→ What you should do
In the data that follows, find the line with "Task: Click device icon for 192.168.100.247"; transcribe it, every later line up to the one with "Run the current program", and that line as well, exactly and with no others.

→ Data shown
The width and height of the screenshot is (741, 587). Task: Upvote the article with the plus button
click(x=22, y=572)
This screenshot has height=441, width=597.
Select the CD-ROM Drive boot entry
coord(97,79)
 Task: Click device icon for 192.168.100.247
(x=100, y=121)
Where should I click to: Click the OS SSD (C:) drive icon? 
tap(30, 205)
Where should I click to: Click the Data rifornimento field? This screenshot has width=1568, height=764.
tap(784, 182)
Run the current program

==

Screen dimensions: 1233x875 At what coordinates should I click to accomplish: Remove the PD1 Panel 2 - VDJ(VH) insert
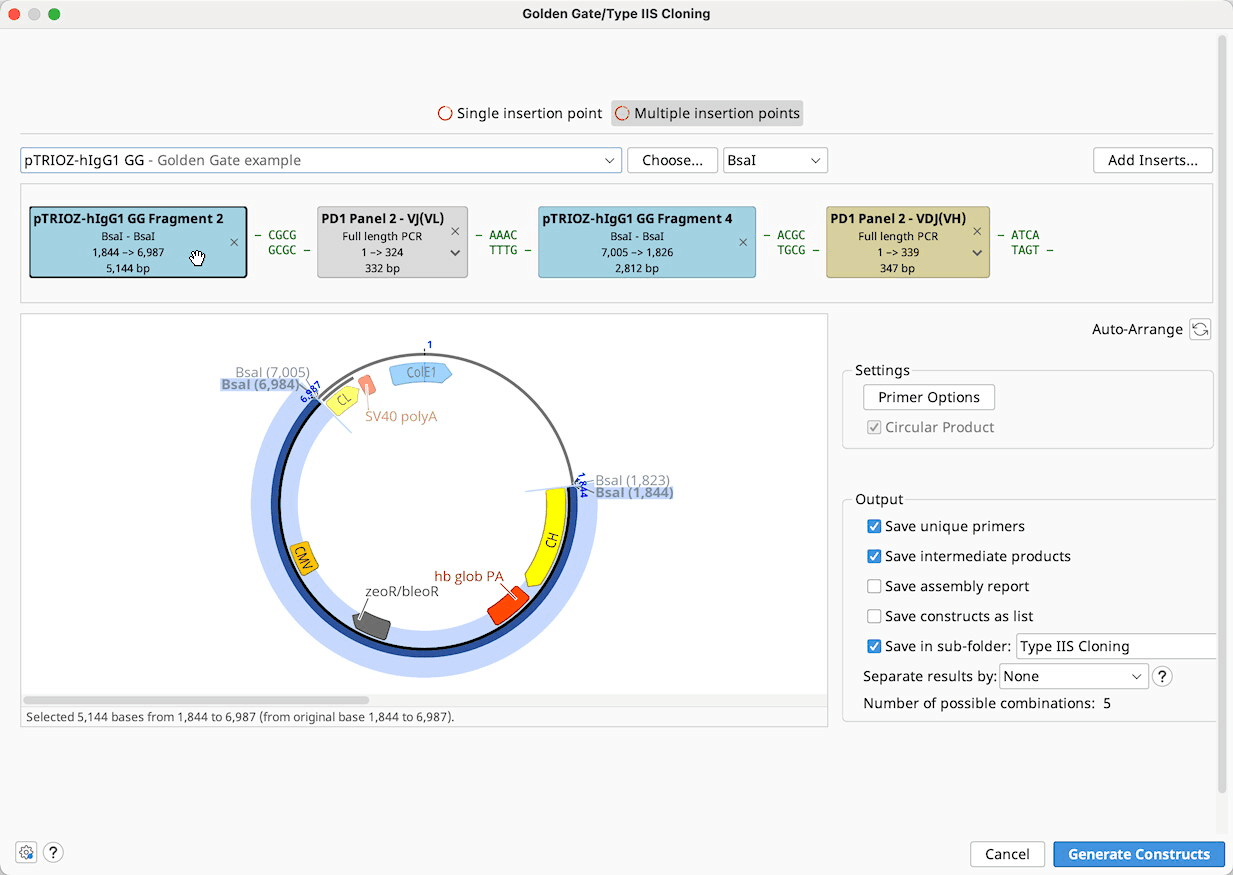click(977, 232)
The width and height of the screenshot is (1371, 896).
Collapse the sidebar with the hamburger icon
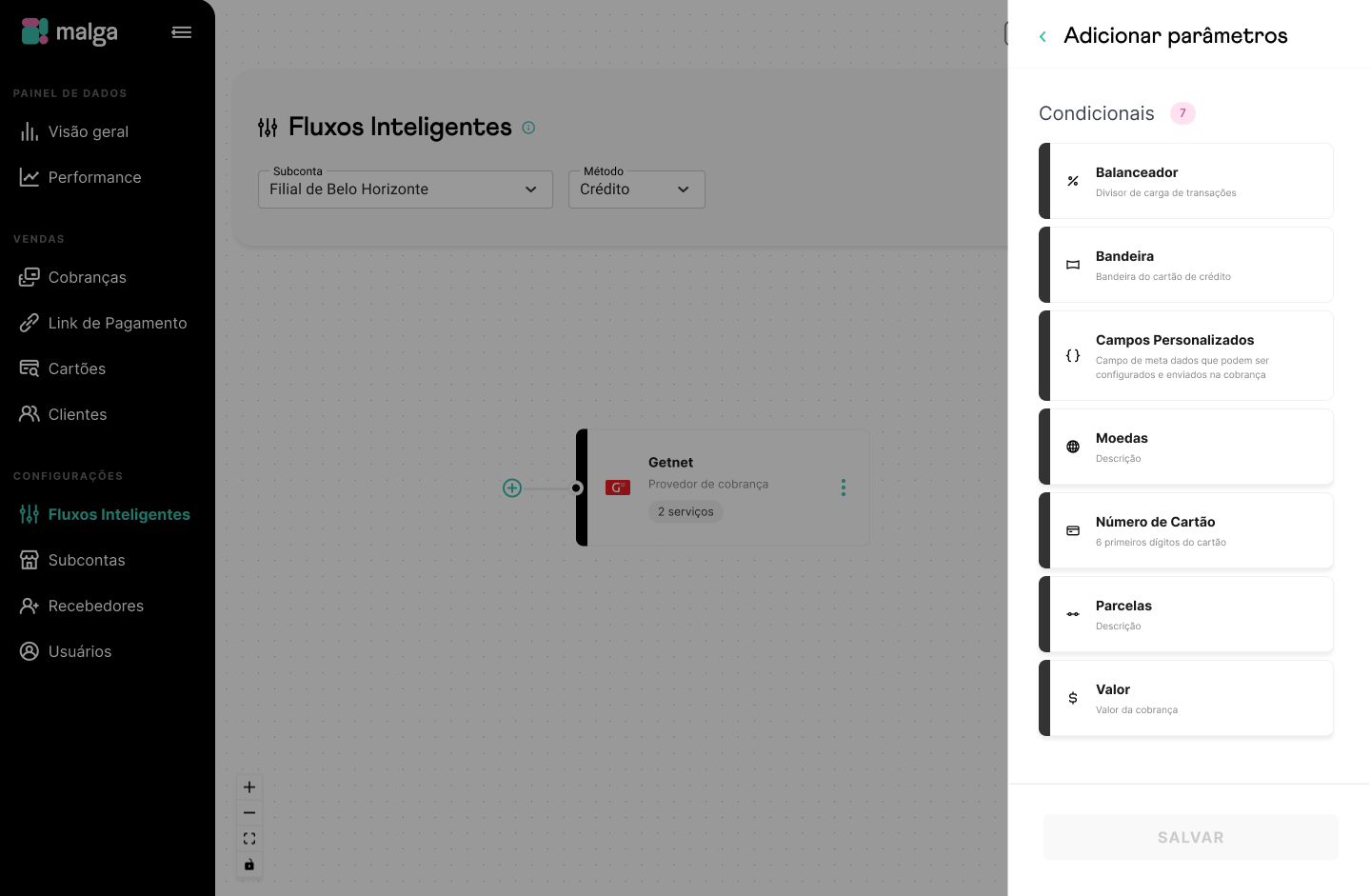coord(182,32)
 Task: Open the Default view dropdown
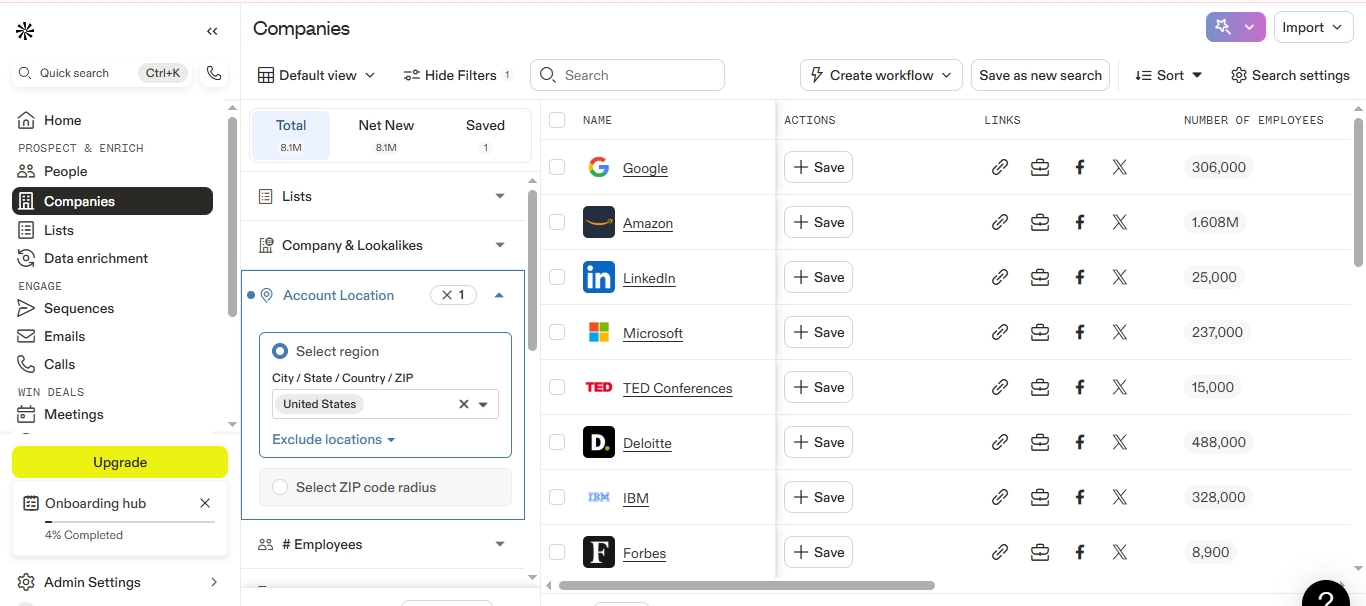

→ Response to the task
 Task: Click device icon for 192.168.100.247
(x=100, y=121)
Where should I click to: Click the OS SSD (C:) drive icon? 
tap(30, 205)
Where should I click to: Click the Data rifornimento field? This screenshot has width=1568, height=764.
tap(784, 182)
Run the current program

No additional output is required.